Start of Dataset entries

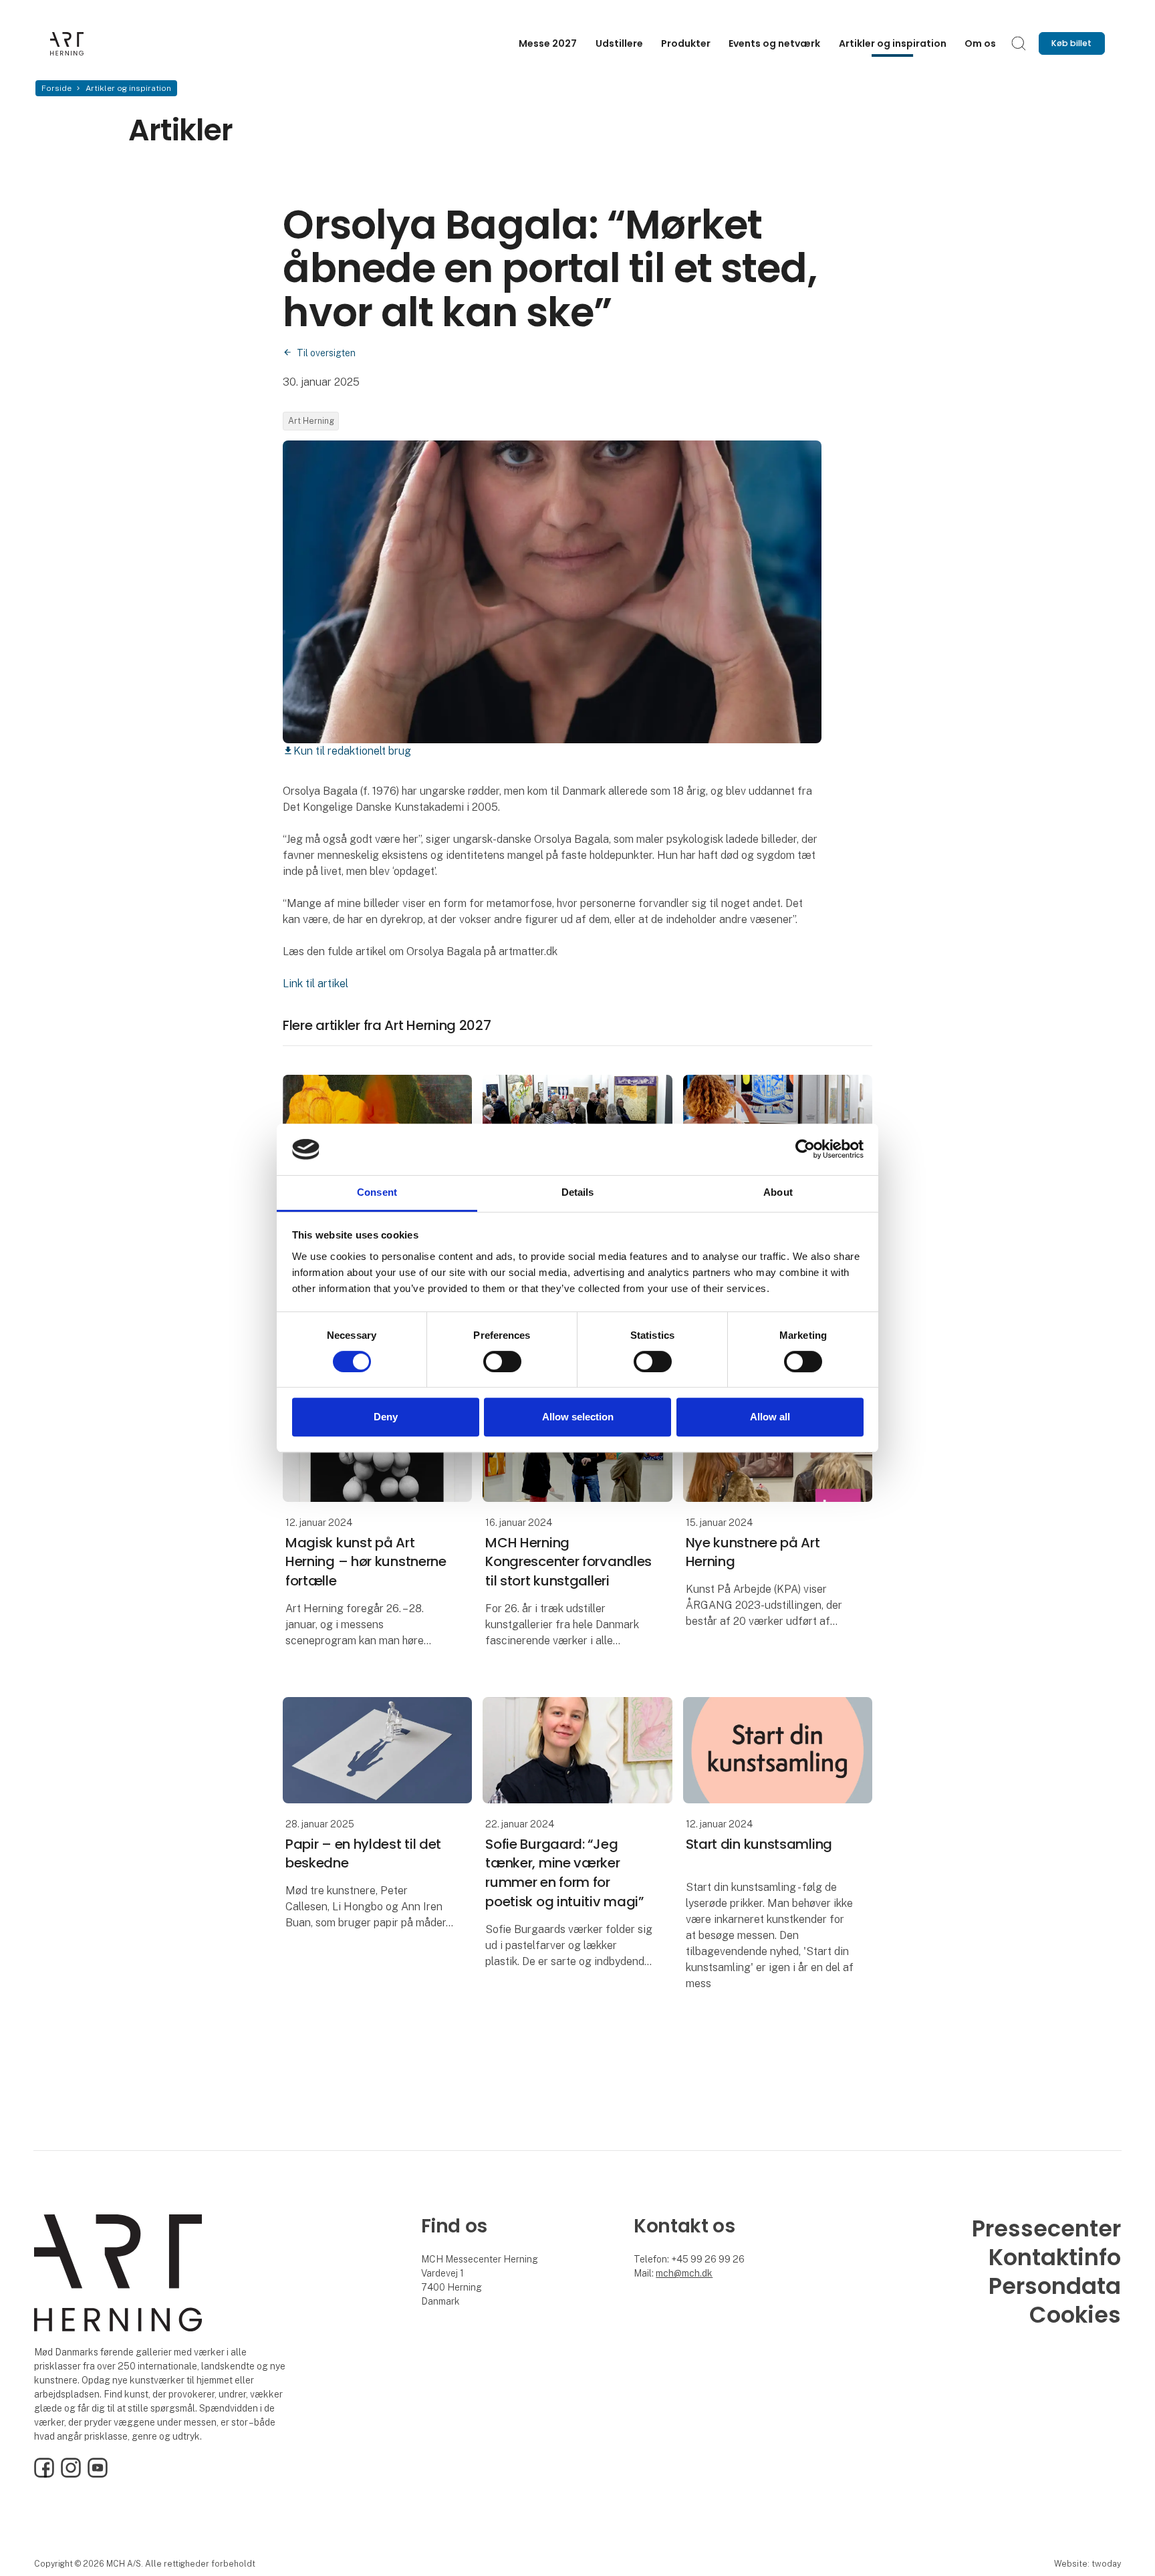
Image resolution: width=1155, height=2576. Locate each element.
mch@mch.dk (684, 2273)
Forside (56, 88)
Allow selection (578, 1416)
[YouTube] (98, 2474)
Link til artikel (315, 983)
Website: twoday (1087, 2564)
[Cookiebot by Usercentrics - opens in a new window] (805, 1150)
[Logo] (103, 43)
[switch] (502, 1361)
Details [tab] (577, 1192)
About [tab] (778, 1192)
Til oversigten (326, 353)
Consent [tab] (377, 1192)
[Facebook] (44, 2474)
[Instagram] (71, 2474)
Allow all (770, 1416)
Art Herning (311, 421)
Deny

End of Dataset entries

Only the lines above from the line containing "Website: twoday (1087, 2564)" through the line containing "[Instagram] (71, 2474)" should be retyped, exactly and with both ends included.

▸ **Solution to this task**:
Website: twoday (1087, 2564)
[Cookiebot by Usercentrics - opens in a new window] (805, 1150)
[Logo] (103, 43)
[switch] (502, 1361)
Details [tab] (577, 1192)
About [tab] (778, 1192)
Til oversigten (326, 353)
Consent [tab] (377, 1192)
[Facebook] (44, 2474)
[Instagram] (71, 2474)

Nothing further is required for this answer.